Não cabe aqui entrar em detalhes sobre o desenvolvimento e as reviravoltas da história, mas apenas atentar para a ideia básica que conduz a narrativa: a tensão entre a credulidade e o ceticismo. O interessante, na evolução dramática do filme, é fazer com que essa oposição se instale no íntimo do protagonista Stanley, abalando sua firme posição inicial de misantropo arrogante e sarcástico. A frase que resume sua filosofia de vida, antes da crise, parece ter saído diretamente da boca do diretor: “Nascemos e, apesar de não termos cometido nenhum crime, somos condenados à morte”.

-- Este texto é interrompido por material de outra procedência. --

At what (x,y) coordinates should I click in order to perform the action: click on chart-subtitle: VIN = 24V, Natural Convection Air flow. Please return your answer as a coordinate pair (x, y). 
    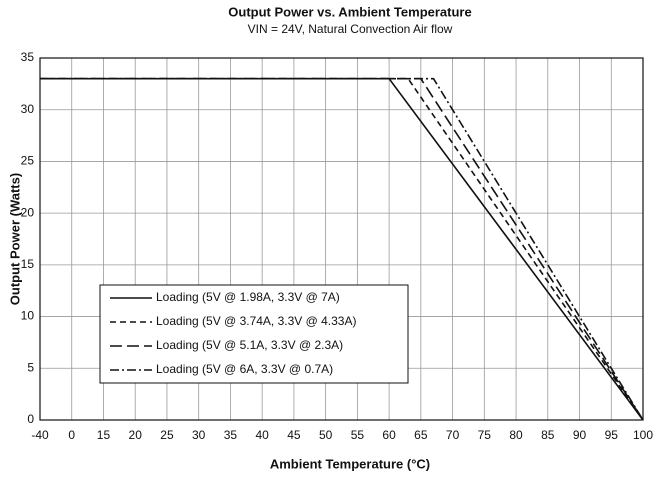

Crer ou não crer, eis a questão. Na dialética proposta por Woody Allen, se a fé é a tese e a descrença é a antítese, uma síntese possível seria o amor, capaz de evidenciar, sem explicar, a substância mágica de todas as coisas do universo, inapreensível tanto pela ciência como pela religião.

O método de construção aqui é o que, com alguma liberdade, poderíamos chamar de socrático: o diálogo que solapa certezas e introduz a dúvida. O discurso do protagonista se enche progressivamente de expressões adversativas, do tipo “apesar de”, “se bem que”, “não obstante” (“in spite of”, “though”, “notwithstanding that”).

Essa argúcia discursiva atinge o ápice no diálogo entre Stanley e sua tia Vanessa (Eileen Atkins) a respeito da médium Sophie, no qual tudo o que se fala quer dizer exatamente o seu contrário. O efeito é reforçado pelo fato de se tratar de dois estupendos atores ingleses tarimbados na arte do understatament e do subtexto.

Cena de “Magia ao luar” mostra Stanley (Colin Firth) e Sophie (Emma Stone)

Epifania e sacanagem

Já se disse com razão que Woody Allen é muito mais um escritor, um dramaturgo, do que propriamente um grande cineasta. Ao contrário de um Welles ou de um Kubrick, não é na expressão visual que reside a sua força. Mesmo tendo como locações a paisagem deslumbrante da Riviera francesa, bosques e palácios majestosos, o filme poderia ser uma peça de teatro sem grande perda de substância.

Ainda assim, há momentos visualmente inspirados. Um deles é antológico. O mágico e a médium refugiam-se da chuva num velho observatório à beira-mar. Quando a chuva passa – e a intimidade entre os dois aumenta –, Stanley aciona o mecanismo que abre parcialmente a cúpula do observatório, deixando ver as estrelas e uma lua minguante. É um momento de epifania e, ao mesmo tempo, uma imagem quase pornográfica, em que o fálico telescópio está prestes a penetrar a fresta em forma aproximada de vagina. Poesia e safadeza juntos, mostrando que o velho Woody Allen, quando quer, também sabe ser um tremendo cineasta.